═══ Dataset
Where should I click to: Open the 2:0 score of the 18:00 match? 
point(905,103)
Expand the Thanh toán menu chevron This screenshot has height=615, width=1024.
══════
═══ Dataset
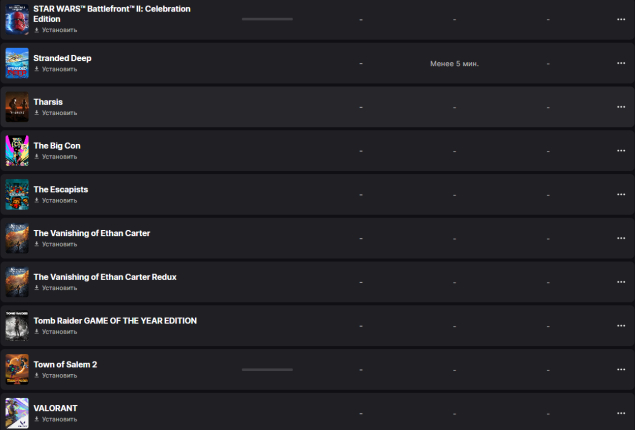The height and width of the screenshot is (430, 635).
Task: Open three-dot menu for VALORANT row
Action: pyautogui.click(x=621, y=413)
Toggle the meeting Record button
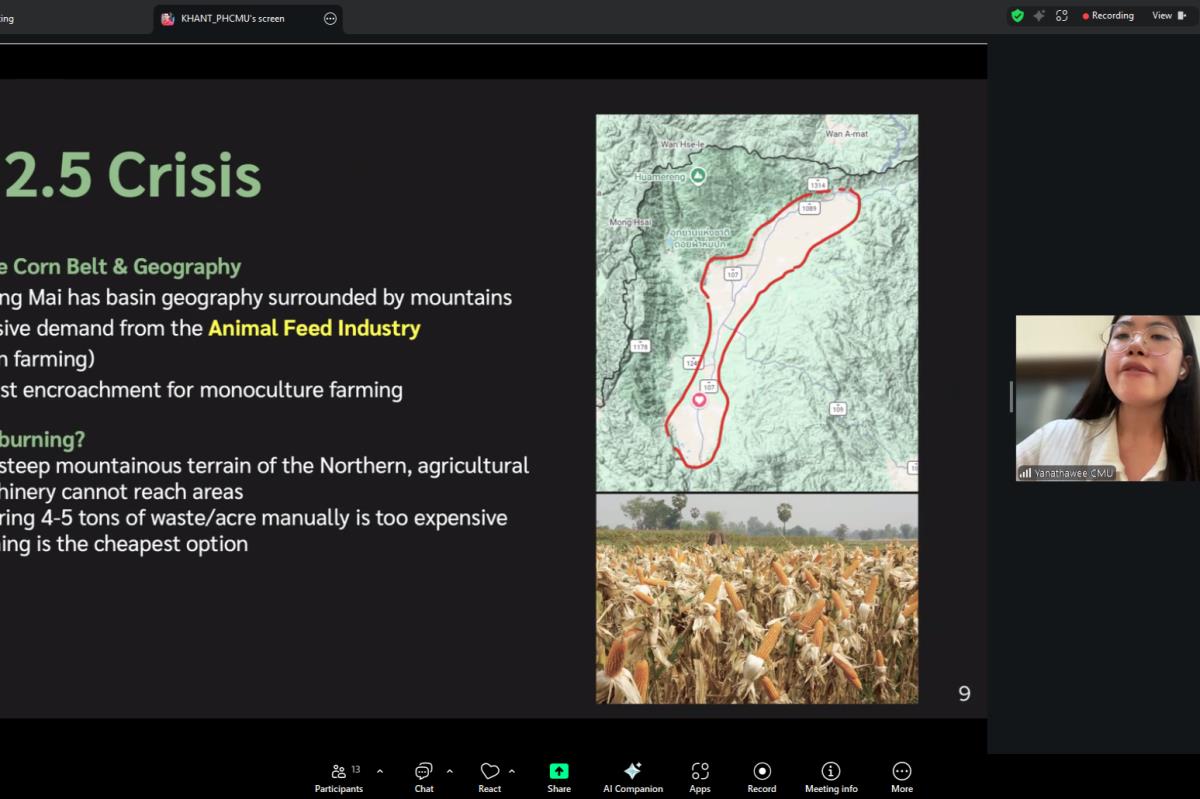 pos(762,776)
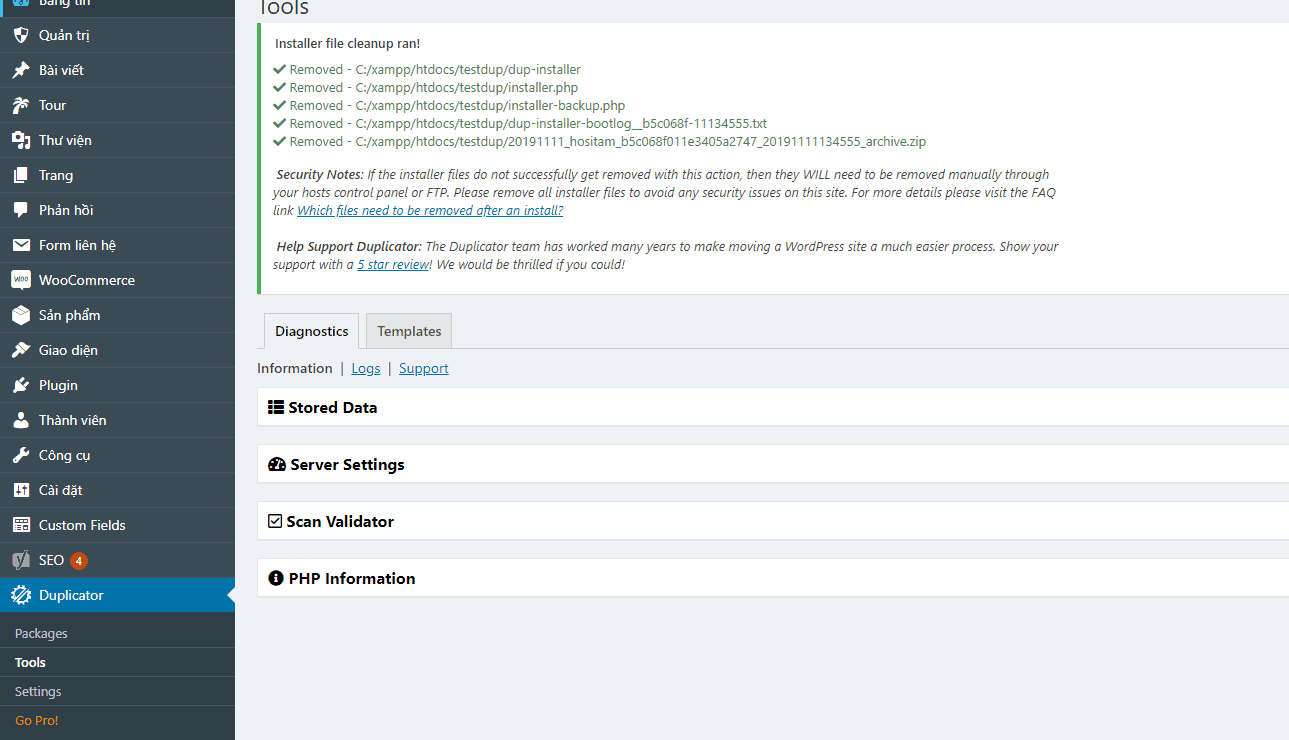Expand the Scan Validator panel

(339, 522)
══════
Do this: Please revise the material, beginning at the line that has "Where should I" and stopping after the line that has "Expand the Thanh", replacing "score" with "result" and keeping everything else the same.

Result:
Where should I click to: Open the 2:0 result of the 18:00 match? 
point(905,103)
Expand the Thanh toán menu chevron This screenshot has height=615, width=1024.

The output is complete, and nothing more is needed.